**PROBLEM TO SOLVE**
In the post on the future of nuclear engineering, around what years do the predictions it mentions place the arrival of fusion?

── PASSAGE TO READ ──

Future of nuclear engineering?
Hey everyone! Just wanted to hear your thoughts on the prospects of nuclear engineering grads, both the energy side and the radiological sciences side. I know some people are calling nuclear energy the only option feasible for the scale of energy demand we're going for see in the future. On the other hand, the vast majority of the us still seems to shy away from nuclear. Solar and wind are getting pretty significant investment and we've been seeing the efficiency improvements already. Especially with the ***ushima accident, nuclear (energy at least) doesn't look like it's going to be seeing a whole lot of love anytime soon. Fusion is obviously the holy Grail of the energy field, and I've read predictions of it surfacing around 2050-2060, but is that enough to try to pursue a degree/career in nuclear? The nuclear workforce is going to be pretty limited in the coming years (it's predicted that a hefty number of retirements are going to hit soon), so I guess they'll be demanded in a field of questionable outlooks?
I don't know much on the radiological sciences side of things, but with their ties to the medical industry, I'd have to imagine things are going pretty well. Anyway, I'm just trying to get a better idea of what nuclear has to offer as I'm deciding between schools because it seems like a fascinating subject, I just didn't know where it was going down the road. Thanks again everyone!

───
── RECORDED DATA ──

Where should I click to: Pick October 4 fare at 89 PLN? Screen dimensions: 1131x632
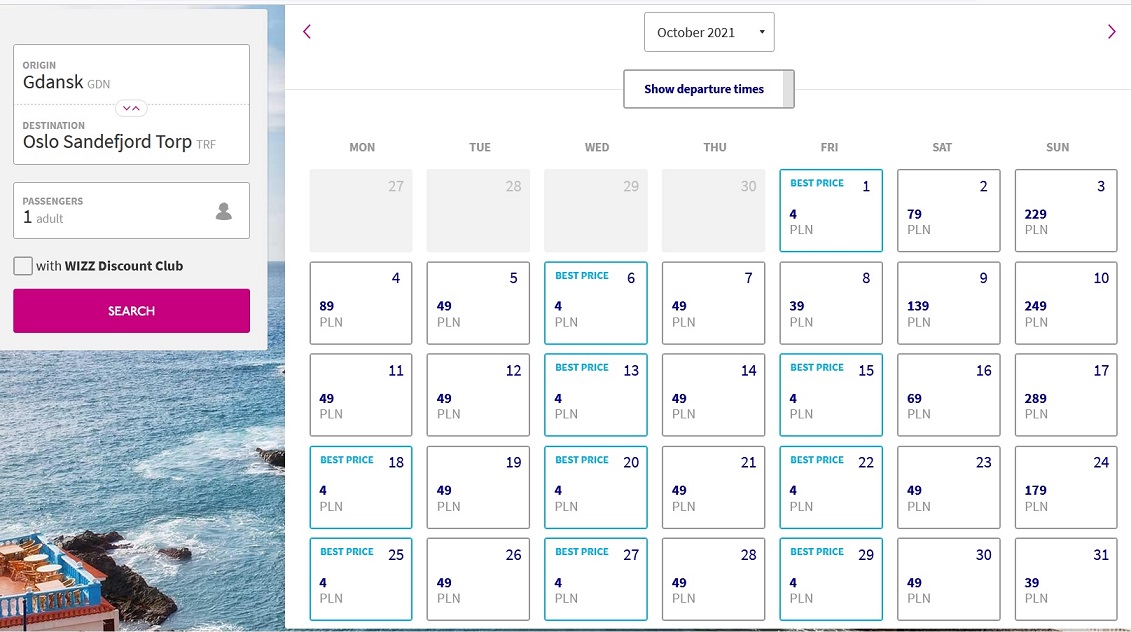(x=361, y=303)
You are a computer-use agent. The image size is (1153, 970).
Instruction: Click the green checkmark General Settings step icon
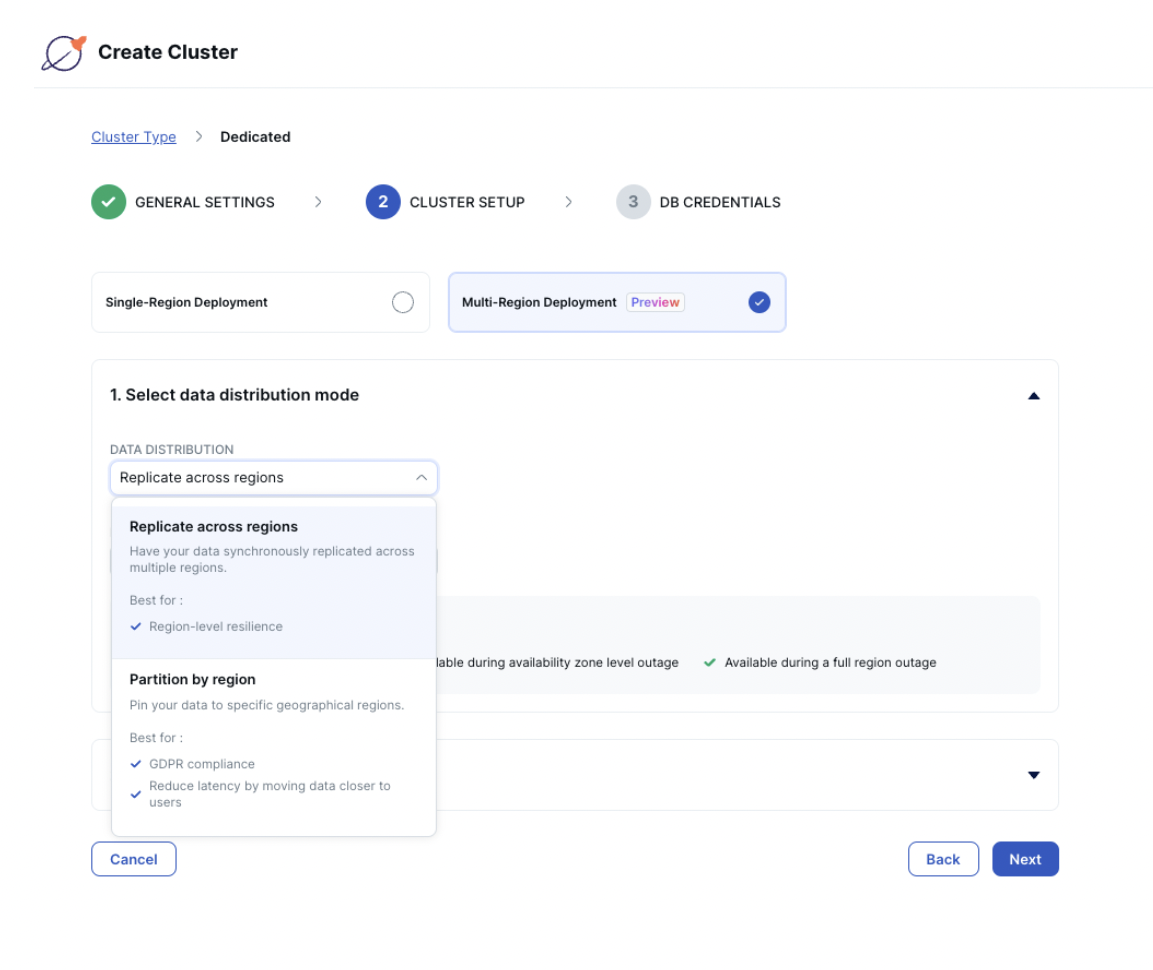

───

**REPLY TO THE EXERCISE**
Around 2050–2060.